#### QUOTED TEXT

# Summer Bay Resort - Las Vegas Desert Club



## Mimi (Apr 13, 2007)

We transferred our deeds to Las Vegas Desert Club. We were driven across the street to the larger, newly-remodeled, Plan D 2br 2ba unit in Condominium B (1030 sq. ft.) We own two of these deluxe units with nicer laundry room and one slightly smaller Plan C 2 br unit in Condo A, (1020 sq.ft.) with a different floor plan. We were told studio owners would be upgraded to smaller 1br units and former 1br owners would be moved to larger 1br units. Every unit will have a full-sized washer and dryer, gas fireplace, patio, and covered parking for 2 vehicles. Carpet will be in the bedrooms only (to reduce maintenance costs) with attractive ceramic tile throughout the timeshare (kitchen, dining room, living room, bathrooms, laundry room and patio. We were given floor plans for our units and points information. For Season 1: 62,000; Season 2: 65,000; Season 3: 73,600 and Season 4: 53,400. This is approximately a 34% to 38% increase. Since we do not own any 1br units, I do not have points allocations for Las Vegas Desert Club, but the increase is substantial, from 90% to nearly 119% over Summer Bay Resort. We did not convert from weeks to points.

RCI has awarded Summer Bay Resort at Desert Club a temporary Gold Crown rating. The new facility will not be ready to use until June or July, 2008. There are color photos of the remodeled Desert club units in the Summer Bay lobby. Buildings are numbered from 1 to 21. In addition to the activity lounge and buisness center, there are 5 clusters of buildings with their own pool, jacuzzi and fitness center. I was very impressed and pleased! 

Owners are offered additional units. One bedrooms go for $13,590 ans two-bedrooms go for $18,590. Tours are only offered to owners at this time by the sales group IMI Partners, who have been transferring the Summer Bay deeds. We were told units to non-owners will go for $24,990 (1br) and $34,990 (2br).


----------



## anne1125 (Apr 14, 2007)

Mimi, thanks for the great update on our resort.  Sounds very exciting and I can't wait to see the new resort.

Who would have ever thought we'd be gold crown.

Anne


----------



## janapur (Apr 14, 2007)

Great news! Thanks for the info, Mimi.


----------



## Sandy (Apr 14, 2007)

Mimi, 

Were the units you saw aleady remodeled?  I assume that since you own weeks, nothing will change regarding your use.
Do they also have a one bedroom already remodeled and available to actuallly look at?
Are all of the tenants/owners already moved out of Desert Club? Did you see any construction/remodeling going on?

Sorry for so many questions!

Thanks for that update.


----------



## ava (Apr 14, 2007)

We just returned last night from an exchange to the Summer Bay in Las Vegas. We are not owners. We were offered all kinds of things in exchange for a timeshare presentation. We took the offer. 
They offered us a 1 bedroom at the new resort for $13,900. We would get 28,000 points for that 1 bedroom. We declined. That seems like a lot of money to me
We walked over to the new resort. I did not see any construction going on. That doesn't mean they aren't doing work inside I just did not see anything.

#### INSTRUCTIONS TO FOLLOW
Render this sentence from the forum thread about the Las Vegas Desert Club in Spanish: "RCI has awarded Summer Bay Resort at Desert Club a temporary Gold Crown rating."

[Lines of data]

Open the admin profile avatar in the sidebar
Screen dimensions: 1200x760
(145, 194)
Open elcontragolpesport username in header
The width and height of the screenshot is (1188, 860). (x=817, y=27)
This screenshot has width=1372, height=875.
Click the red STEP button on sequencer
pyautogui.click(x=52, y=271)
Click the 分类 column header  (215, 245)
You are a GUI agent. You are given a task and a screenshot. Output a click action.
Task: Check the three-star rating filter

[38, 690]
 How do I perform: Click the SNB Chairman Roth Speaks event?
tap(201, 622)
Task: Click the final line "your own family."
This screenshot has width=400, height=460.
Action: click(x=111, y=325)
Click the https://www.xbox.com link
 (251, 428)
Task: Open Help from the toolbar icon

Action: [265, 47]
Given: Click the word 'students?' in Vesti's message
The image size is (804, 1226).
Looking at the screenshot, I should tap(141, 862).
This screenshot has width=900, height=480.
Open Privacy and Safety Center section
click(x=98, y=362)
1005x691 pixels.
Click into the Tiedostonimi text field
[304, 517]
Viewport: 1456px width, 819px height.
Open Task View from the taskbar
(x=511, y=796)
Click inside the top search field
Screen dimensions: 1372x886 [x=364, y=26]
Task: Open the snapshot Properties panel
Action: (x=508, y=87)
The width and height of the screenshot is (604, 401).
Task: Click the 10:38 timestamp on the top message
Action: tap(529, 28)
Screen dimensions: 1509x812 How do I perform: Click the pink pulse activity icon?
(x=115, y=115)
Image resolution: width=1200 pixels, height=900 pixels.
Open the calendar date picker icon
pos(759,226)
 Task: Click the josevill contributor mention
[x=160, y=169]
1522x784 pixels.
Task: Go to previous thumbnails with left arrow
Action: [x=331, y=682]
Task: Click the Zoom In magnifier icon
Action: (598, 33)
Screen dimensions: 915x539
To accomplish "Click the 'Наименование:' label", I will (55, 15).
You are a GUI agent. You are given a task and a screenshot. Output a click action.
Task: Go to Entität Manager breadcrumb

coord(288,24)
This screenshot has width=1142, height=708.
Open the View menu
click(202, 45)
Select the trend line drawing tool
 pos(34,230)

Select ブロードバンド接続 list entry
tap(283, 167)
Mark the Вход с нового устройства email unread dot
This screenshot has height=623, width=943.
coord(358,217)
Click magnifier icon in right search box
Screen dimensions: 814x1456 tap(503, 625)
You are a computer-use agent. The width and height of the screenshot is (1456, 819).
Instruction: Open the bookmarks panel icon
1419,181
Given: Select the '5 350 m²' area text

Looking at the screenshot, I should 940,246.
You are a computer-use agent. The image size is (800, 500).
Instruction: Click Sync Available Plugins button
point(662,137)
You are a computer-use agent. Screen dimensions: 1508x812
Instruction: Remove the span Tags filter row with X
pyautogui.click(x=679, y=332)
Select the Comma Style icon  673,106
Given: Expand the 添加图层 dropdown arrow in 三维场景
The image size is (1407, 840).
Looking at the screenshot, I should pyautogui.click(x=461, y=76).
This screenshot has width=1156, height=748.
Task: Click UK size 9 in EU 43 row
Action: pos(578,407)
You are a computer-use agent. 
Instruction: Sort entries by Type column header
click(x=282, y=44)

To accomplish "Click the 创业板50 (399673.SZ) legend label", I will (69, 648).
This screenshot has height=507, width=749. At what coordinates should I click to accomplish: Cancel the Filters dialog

#### EXPECTED ANSWER
RCI ha otorgado a Summer Bay Resort at Desert Club una calificación temporal de Gold Crown.